Secure, Intelligent, and Distributed Communication Architectures for Autonomous Vehicular and Robotic Systems in V2X and 6G-Era Networks
Published 2025-05-31
Keywords
- Autonomous vehicles,
- V2X communication,
- real-time encryption,
- federated learning
How to Cite
Copyright (c) 2025 Dilnoza Zubayd qizi Ismoilova

This work is licensed under a Creative Commons Attribution 4.0 International License.
Abstract
The rapid convergence of autonomous systems, vehicular networks, edge intelligence, and next-generation wireless communication has fundamentally transformed the operational landscape of cyber-physical mobility ecosystems. Autonomous vehicles, cooperative robotic systems, and intelligent transportation infrastructures now rely on continuous, real-time exchange of high-volume sensor data across heterogeneous communication domains. This paradigm shift has intensified long-standing concerns related to security, privacy, latency, trust, and system resilience, particularly in Vehicle-to-Everything (V2X) environments where safety-critical decisions are made under strict temporal constraints. Against this backdrop, the present research undertakes an extensive theoretical and analytical investigation of secure communication architectures for autonomous vehicular and robotic systems, with a particular emphasis on real-time encryption, distributed intelligence, and emerging paradigms such as federated and split learning.
Building upon foundational work in secure real-time sensor data transmission for autonomous systems, recent scholarship has emphasized the necessity of encryption mechanisms that balance cryptographic robustness with computational feasibility and ultra-low latency requirements (Patil & Deshpande, 2025). However, encryption alone is insufficient in isolation. The integration of edge computing, collaborative learning frameworks, and heterogeneous V2X access technologies introduces new attack surfaces and systemic vulnerabilities that demand a holistic, multi-layered security perspective. This article synthesizes and critically evaluates existing research across vehicular networking, cybersecurity, distributed machine learning, and autonomous system safety standards, while advancing a unifying conceptual framework that aligns security mechanisms with functional safety, ethical governance, and scalability requirements in 5G- and 6G-enabled environments.

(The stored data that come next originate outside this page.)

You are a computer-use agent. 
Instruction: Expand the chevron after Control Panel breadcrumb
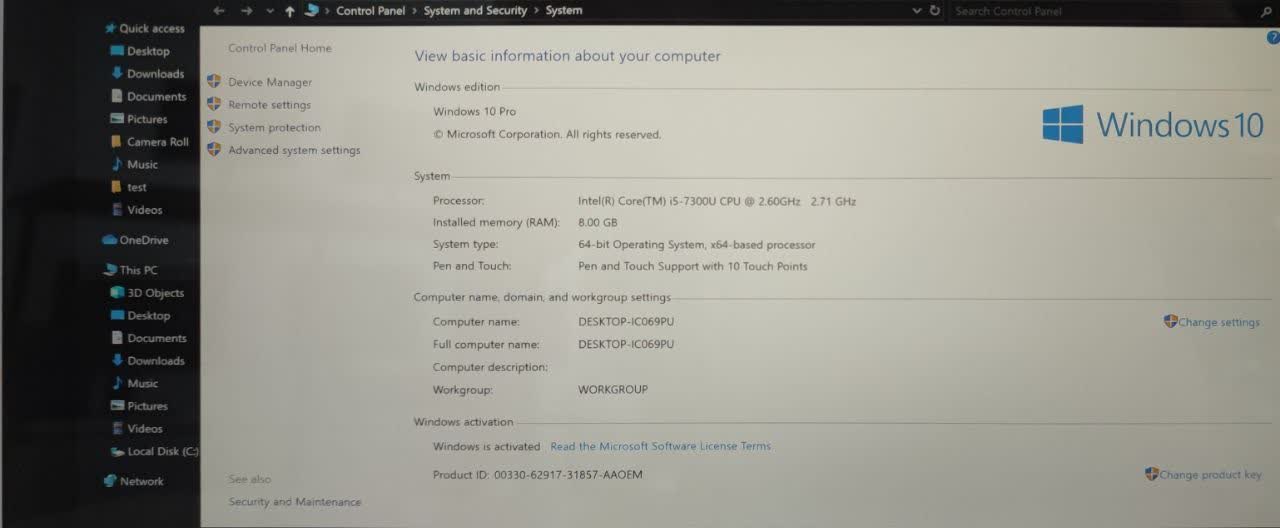(x=414, y=11)
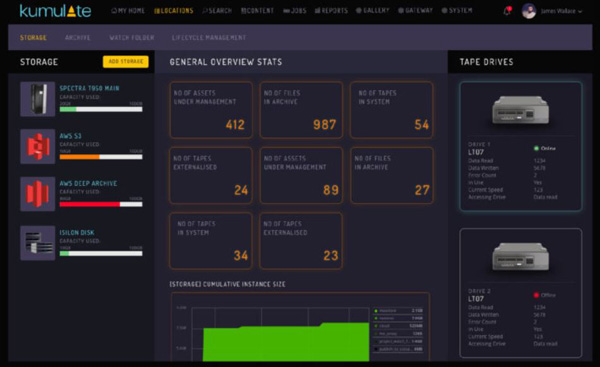Expand the James Wallace user dropdown
The width and height of the screenshot is (600, 367).
(561, 11)
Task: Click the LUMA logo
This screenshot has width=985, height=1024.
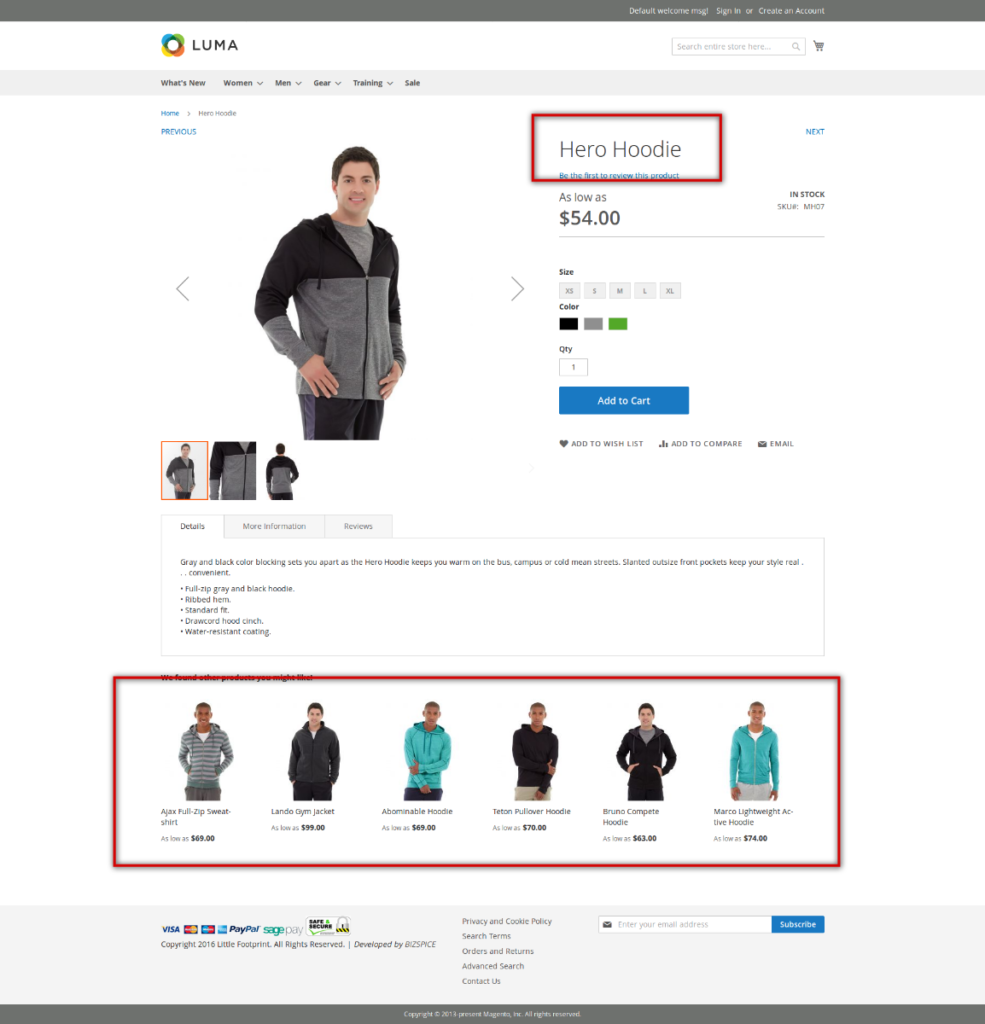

Methodologically, this study adopts a structured qualitative research design grounded in systematic literature analysis, conceptual modeling, and comparative theoretical evaluation. Rather than proposing a singular algorithmic solution, the research focuses on interpretive synthesis, identifying patterns, tensions, and gaps across diverse bodies of literature. The results articulate a set of interdependent security principles—real-time cryptographic adaptability, decentralized trust management, privacy-preserving intelligence, and lifecycle-aware system governance—that collectively define the requirements of future autonomous mobility ecosystems. The discussion extends these findings by engaging with scholarly debates on centralized versus distributed control, the trade-offs between transparency and privacy, and the implications of emerging 6G sensing and localization capabilities for security architectures.
By offering a comprehensive, theoretically grounded, and critically nuanced examination of secure communication in autonomous systems, this article contributes to the ongoing discourse on how intelligent mobility infrastructures can be designed to be not only efficient and scalable, but also trustworthy, resilient, and ethically aligned. The findings are intended to inform researchers, system architects, policymakers, and standards bodies engaged in shaping the next generation of autonomous and connected systems.